A full list of the long-form census questions and why they are asked can be found here.


“On the short-form, there’s three new types of questions. There’s the gender identity, veterans and new questions on official language minority,” Geoff Bowlby, director general of the census program told CTV’s Your Morning.

“On the long-form, you get all of those, plus some additional questions on labour market, commuting to work, and some changes to the Indigenous identity questions.”

One of the big updates is to provide a better picture of gender diversity in Canada.

In past years, Canadians could only choose either “male or female” when asked for their sex. After engaging with the LGBTQ2S+ community following the 2016 census, the question was broadened for the 2021 census, in part to address data gaps on the transgender and non-binary communities within Canada.
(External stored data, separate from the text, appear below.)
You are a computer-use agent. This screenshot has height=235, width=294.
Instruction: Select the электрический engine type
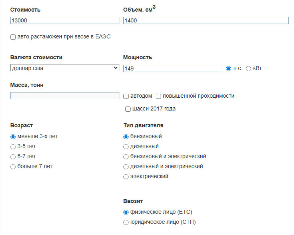pyautogui.click(x=126, y=177)
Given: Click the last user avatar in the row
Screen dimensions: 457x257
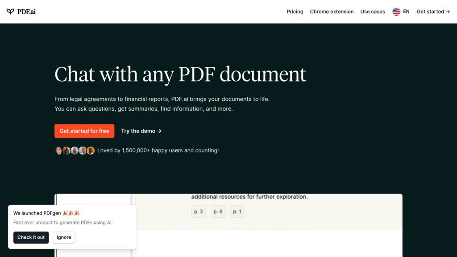Looking at the screenshot, I should point(91,150).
Now, Canadians will answer two questions: their “sex at birth” and then their gender. On the census, Canadians will choose between “male and female” for “sex at birth” but in the section regarding gender, they can choose male, female, or write in a third response, providing space for non-binary Canadians to identify themselves.

Bowlby added that in the past they have sometimes aggregated data from the census regarding race into broader categories such as “visible minorities” even though past censuses did ask specific questions regarding ethnicity and race.
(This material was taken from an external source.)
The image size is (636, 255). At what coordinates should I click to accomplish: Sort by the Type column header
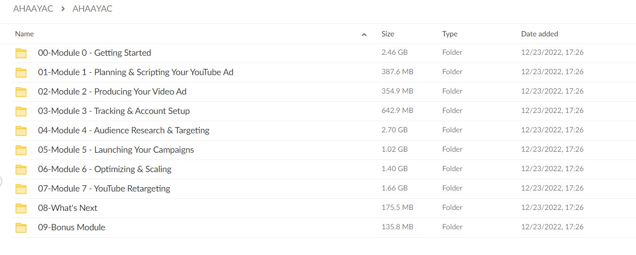coord(450,34)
“In this upcoming census, however, when we disseminate the data, we’re going to go through a great deal of what we refer to as ‘de-aggregation’, or stop lumping people together into one category, put them into the categories that represent them best,” he said.


Some of the changes this year to the long-form census in particular are related to the pandemic itself.

There are new questions about the labour market, asking Canadians if they worked the full year, or only part of the year, and asking them the reasons they may have lost work.

“These are the kinds of questions that will allow us to see how badly the pandemic impacted local communities and the labour market,” Bowlby said.


The short-form census takes only a few minutes, while the long-form is around half an hour, with time varying based on how large your household is.

However, there’s another way to measure the time passing.

StatCan has curated playlists full of Canadian music for you to listen to while you fill out your census, ranging from pop stars like Shawn Mendes to spotlights on Indigenous and Francophone artists.

Filling out the census will “take you about seven or eight songs for a typical household,” Bowlby said.

He urges everyone to fill out the census.

“When we release this data in 2022, they’re going to provide a very rich portrait of who we are as Canadians,” he said. “It’s going to provide new insight as to how badly the pandemic affected us, the social perspective as well as economic perspective.”